What is needed » Return only the stretch of the material below that begins with the line containing "Haal meer uit je adem | Leef (214, 814)" and ends with the line containing "Borealis Cubs (574, 1553)", exactly; both of those lines belong to it.

Records to use START

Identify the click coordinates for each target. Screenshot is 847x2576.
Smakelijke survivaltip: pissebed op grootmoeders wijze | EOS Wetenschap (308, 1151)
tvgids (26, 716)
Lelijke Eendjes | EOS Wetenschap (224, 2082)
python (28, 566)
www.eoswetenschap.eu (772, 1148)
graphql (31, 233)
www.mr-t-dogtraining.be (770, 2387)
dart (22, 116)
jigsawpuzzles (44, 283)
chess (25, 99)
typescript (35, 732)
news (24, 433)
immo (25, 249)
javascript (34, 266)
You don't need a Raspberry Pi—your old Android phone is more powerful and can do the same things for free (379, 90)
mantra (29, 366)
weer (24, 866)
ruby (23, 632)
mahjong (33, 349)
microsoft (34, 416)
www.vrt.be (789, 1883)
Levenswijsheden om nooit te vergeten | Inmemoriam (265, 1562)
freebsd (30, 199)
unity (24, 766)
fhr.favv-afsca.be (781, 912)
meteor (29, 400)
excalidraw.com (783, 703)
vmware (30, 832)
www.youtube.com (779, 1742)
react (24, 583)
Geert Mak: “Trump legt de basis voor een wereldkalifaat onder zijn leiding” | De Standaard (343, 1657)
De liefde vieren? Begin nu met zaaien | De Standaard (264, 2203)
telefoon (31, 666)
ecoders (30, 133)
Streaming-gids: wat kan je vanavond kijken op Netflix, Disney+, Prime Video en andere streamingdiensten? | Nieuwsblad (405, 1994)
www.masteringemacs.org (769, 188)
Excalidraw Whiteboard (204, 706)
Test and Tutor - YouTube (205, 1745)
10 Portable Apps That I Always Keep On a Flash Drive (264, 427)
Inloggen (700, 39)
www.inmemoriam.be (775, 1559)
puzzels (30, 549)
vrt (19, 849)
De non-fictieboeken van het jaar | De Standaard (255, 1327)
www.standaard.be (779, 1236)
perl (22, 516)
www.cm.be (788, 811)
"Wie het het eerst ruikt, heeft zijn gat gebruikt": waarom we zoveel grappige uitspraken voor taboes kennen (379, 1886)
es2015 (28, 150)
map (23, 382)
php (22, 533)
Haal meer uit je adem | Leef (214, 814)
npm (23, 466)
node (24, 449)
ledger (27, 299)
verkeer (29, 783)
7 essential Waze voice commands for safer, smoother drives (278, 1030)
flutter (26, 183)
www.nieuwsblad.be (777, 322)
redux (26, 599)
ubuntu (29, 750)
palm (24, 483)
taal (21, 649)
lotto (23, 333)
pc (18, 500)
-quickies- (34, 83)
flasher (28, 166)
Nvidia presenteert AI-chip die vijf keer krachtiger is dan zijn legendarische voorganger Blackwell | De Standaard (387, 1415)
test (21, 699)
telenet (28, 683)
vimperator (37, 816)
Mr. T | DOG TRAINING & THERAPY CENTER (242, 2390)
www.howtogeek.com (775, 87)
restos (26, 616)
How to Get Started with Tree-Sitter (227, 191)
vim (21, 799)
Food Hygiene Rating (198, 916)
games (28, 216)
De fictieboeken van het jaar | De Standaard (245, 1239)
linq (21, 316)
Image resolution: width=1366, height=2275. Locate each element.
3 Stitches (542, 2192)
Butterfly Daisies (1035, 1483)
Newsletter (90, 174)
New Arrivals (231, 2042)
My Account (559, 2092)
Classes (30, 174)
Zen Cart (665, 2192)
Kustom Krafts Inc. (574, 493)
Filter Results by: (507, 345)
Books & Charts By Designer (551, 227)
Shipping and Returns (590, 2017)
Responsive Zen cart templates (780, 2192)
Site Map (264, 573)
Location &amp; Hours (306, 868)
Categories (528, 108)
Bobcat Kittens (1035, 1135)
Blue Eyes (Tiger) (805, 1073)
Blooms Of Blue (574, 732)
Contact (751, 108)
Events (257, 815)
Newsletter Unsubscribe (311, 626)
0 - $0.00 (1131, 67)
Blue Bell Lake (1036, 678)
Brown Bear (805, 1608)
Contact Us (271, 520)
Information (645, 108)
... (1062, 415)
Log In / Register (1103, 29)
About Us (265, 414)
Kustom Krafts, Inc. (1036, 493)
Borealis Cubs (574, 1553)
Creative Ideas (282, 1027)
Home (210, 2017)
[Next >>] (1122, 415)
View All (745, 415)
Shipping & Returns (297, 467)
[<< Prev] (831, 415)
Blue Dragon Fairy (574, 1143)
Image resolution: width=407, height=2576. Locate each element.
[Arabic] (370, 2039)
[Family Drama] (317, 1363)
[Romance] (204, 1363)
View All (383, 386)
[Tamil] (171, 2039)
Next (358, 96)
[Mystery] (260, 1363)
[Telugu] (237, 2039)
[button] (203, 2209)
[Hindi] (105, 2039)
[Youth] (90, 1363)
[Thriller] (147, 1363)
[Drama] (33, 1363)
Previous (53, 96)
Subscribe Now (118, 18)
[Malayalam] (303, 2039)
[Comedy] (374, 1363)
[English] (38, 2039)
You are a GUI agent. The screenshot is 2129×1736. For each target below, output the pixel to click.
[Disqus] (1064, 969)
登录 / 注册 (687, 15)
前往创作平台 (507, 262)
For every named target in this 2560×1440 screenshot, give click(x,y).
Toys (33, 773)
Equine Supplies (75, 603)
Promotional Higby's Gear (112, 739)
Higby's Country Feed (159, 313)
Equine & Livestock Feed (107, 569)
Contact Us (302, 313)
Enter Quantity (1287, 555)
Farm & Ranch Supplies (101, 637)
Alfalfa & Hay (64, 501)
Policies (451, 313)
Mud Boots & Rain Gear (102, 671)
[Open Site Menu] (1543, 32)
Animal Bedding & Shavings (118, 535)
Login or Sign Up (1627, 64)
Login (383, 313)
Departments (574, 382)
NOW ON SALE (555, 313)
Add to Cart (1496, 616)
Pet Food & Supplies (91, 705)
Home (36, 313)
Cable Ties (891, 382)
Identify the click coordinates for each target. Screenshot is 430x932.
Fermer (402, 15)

Records to use END

Answer box »
Haal meer uit je adem | Leef (214, 814)
npm (23, 466)
node (24, 449)
ledger (27, 299)
verkeer (29, 783)
7 essential Waze voice commands for safer, smoother drives (278, 1030)
flutter (26, 183)
www.nieuwsblad.be (777, 322)
redux (26, 599)
ubuntu (29, 750)
palm (24, 483)
taal (21, 649)
lotto (23, 333)
pc (18, 500)
-quickies- (34, 83)
flasher (28, 166)
Nvidia presenteert AI-chip die vijf keer krachtiger is dan zijn legendarische voorganger Blackwell | De Standaard (387, 1415)
test (21, 699)
telenet (28, 683)
vimperator (37, 816)
Mr. T | DOG TRAINING & THERAPY CENTER (242, 2390)
www.howtogeek.com (775, 87)
restos (26, 616)
How to Get Started with Tree-Sitter (227, 191)
vim (21, 799)
Food Hygiene Rating (198, 916)
games (28, 216)
De fictieboeken van het jaar | De Standaard (245, 1239)
linq (21, 316)
Image resolution: width=1366, height=2275. Locate each element.
3 Stitches (542, 2192)
Butterfly Daisies (1035, 1483)
Newsletter (90, 174)
New Arrivals (231, 2042)
My Account (559, 2092)
Classes (30, 174)
Zen Cart (665, 2192)
Kustom Krafts Inc. (574, 493)
Filter Results by: (507, 345)
Books & Charts By Designer (551, 227)
Shipping and Returns (590, 2017)
Responsive Zen cart templates (780, 2192)
Site Map (264, 573)
Location &amp; Hours (306, 868)
Categories (528, 108)
Bobcat Kittens (1035, 1135)
Blue Eyes (Tiger) (805, 1073)
Blooms Of Blue (574, 732)
Contact (751, 108)
Events (257, 815)
Newsletter Unsubscribe (311, 626)
0 - $0.00 (1131, 67)
Blue Bell Lake (1036, 678)
Brown Bear (805, 1608)
Contact Us (271, 520)
Information (645, 108)
... (1062, 415)
Log In / Register (1103, 29)
About Us (265, 414)
Kustom Krafts, Inc. (1036, 493)
Borealis Cubs (574, 1553)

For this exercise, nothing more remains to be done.